Ashok Leyland Projects, Hosur & Ennore
ASHOK LEYLAND expanded its manufacturing factories in Hosur, Bhandara and Alwar in the late 1970’s and ’80’s. Our firm was first selected to design their engine plant at Hosur in 1986, an association which continued for two decades during which all plant expansions and up-gradation work at all three manufacturing centres were carried out by us.
During this period we designed and managed the construction of a wide variety of buildings like machine shops, assembly shops, press shops, engine test facilities, R&D centres and other related social facilities. The external spaces were also planned using modules to make expansions systematic and easy to plan.
At Ennore, their first plant in the fifties, entire shop superstructures were dismantled and rebuilt to new standards and design with only minimal disruption to production facilities. The new facilities included a large air conditioned engine assembly shop and major CNC machining facilities.

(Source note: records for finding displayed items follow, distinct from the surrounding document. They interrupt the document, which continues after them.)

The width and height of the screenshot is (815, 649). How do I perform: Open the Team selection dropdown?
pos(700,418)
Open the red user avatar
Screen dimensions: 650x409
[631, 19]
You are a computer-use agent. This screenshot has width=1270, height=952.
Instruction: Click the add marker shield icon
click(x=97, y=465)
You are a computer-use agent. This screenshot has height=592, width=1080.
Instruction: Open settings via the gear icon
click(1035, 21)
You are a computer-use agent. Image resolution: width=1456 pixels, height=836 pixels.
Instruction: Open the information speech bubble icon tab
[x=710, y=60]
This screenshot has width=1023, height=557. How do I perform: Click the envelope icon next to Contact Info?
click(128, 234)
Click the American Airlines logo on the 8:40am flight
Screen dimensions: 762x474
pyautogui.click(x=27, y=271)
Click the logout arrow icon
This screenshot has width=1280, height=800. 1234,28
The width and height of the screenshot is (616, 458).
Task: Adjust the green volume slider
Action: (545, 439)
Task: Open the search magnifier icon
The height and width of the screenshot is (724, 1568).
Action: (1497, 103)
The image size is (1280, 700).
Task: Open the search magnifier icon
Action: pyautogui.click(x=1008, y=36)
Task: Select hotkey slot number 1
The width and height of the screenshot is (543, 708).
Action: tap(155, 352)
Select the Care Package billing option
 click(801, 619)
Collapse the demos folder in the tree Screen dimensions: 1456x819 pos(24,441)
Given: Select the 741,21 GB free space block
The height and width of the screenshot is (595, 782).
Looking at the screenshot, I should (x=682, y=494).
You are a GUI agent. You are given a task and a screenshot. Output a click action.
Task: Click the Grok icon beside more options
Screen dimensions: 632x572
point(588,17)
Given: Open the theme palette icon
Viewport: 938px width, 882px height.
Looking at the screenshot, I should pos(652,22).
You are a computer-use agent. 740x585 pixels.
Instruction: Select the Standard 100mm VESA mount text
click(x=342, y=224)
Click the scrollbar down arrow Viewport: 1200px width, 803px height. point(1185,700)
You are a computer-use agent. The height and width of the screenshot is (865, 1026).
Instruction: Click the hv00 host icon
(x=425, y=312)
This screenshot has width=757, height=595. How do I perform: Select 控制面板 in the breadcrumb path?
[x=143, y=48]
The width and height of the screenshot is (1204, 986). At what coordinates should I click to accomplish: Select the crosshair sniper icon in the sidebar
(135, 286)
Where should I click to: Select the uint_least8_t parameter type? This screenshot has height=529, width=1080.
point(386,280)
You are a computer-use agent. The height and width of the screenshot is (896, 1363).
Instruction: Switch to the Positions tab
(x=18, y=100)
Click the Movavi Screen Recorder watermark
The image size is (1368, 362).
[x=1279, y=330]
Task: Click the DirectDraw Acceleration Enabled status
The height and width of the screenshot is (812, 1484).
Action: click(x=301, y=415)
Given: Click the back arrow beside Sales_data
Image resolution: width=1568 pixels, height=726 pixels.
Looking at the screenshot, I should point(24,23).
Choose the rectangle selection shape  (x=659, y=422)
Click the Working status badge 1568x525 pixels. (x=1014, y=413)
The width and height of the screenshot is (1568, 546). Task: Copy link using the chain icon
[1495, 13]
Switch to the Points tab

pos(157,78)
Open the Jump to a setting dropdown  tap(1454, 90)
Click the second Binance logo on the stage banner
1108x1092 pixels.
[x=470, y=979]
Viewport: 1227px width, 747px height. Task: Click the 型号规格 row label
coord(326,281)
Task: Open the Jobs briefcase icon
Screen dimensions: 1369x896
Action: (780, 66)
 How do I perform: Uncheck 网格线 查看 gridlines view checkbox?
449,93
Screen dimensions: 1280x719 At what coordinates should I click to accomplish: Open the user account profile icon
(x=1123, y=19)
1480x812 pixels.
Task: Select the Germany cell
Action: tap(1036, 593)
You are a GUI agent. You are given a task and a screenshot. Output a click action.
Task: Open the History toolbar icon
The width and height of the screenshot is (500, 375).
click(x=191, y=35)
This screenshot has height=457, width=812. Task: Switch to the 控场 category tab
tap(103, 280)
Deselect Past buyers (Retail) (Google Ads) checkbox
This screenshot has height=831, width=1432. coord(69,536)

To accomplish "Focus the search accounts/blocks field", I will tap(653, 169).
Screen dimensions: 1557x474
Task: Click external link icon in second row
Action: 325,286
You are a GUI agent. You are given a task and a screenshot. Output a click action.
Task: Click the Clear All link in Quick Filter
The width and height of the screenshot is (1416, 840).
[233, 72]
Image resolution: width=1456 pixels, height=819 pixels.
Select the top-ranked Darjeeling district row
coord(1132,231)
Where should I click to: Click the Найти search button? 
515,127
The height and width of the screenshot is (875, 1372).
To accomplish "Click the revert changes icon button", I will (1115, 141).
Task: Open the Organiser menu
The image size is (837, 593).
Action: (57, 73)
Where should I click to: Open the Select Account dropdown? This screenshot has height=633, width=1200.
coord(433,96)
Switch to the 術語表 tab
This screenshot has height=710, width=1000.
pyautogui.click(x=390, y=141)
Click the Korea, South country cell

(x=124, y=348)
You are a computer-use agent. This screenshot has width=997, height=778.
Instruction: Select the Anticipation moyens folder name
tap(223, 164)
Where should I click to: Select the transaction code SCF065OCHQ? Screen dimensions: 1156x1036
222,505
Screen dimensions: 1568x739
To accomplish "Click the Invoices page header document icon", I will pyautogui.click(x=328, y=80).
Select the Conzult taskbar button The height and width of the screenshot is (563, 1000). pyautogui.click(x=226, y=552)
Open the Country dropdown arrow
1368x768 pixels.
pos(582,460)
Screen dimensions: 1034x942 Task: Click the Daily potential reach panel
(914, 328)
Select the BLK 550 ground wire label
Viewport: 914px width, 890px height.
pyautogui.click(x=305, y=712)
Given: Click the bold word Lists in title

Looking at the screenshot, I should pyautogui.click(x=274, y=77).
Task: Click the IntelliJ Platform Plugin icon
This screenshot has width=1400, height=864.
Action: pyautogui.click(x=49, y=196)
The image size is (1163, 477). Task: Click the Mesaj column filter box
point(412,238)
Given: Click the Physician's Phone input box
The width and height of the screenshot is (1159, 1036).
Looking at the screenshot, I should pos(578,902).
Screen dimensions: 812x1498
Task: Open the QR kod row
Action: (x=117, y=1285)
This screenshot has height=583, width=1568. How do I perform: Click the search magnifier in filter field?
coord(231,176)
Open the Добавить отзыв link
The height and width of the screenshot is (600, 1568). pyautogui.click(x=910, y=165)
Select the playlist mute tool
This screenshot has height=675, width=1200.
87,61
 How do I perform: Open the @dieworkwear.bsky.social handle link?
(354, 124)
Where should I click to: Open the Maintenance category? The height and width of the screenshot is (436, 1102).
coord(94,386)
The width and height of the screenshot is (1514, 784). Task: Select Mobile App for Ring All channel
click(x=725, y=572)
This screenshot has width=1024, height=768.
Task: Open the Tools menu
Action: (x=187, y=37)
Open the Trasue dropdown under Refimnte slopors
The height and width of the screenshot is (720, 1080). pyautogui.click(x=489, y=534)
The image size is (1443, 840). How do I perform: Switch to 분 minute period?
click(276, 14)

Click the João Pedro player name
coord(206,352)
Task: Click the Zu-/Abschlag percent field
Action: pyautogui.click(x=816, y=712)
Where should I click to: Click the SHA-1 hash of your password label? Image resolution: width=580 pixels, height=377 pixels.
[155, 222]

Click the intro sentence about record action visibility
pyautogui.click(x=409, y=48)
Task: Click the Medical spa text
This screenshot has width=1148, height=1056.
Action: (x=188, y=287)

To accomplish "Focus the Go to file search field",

At Hosur the facilities included a chassis assembly line, an engine assembly and engine test facility consisting of thirty five cells, The cells were acoustically designed to reduce the noise level of around 110db inside the cell to around 60db in the control room. A tunnel connected all the test cells to the energy centre from which all utilities were fed to the test cells. The cells were also ventilated through this tunnel. A cab panel press shop was established at Hosur phase II in 2002. This was designed to hold a line of eleven presses which would ultimately become an automated system.
AL’s Technology Development Centre at Vellivoyalchavadi is the main R&D facility of Ashok Leyland. The design office is a two-storey building where the office areas are designed to be flexible spaces allowing for re-grouping of design teams to suit the ever changing requirements. The work area has several discussion tables in open format for quick access and also closed discussion rooms for more formal uses. There are two video conferencing facilities and a state of the art auditorium to seat two hundred persons. The building is entered through a high central lobby with two design wings on each floor overlooking the space. Two landscaped courtyards separate the design wings from the auditorium.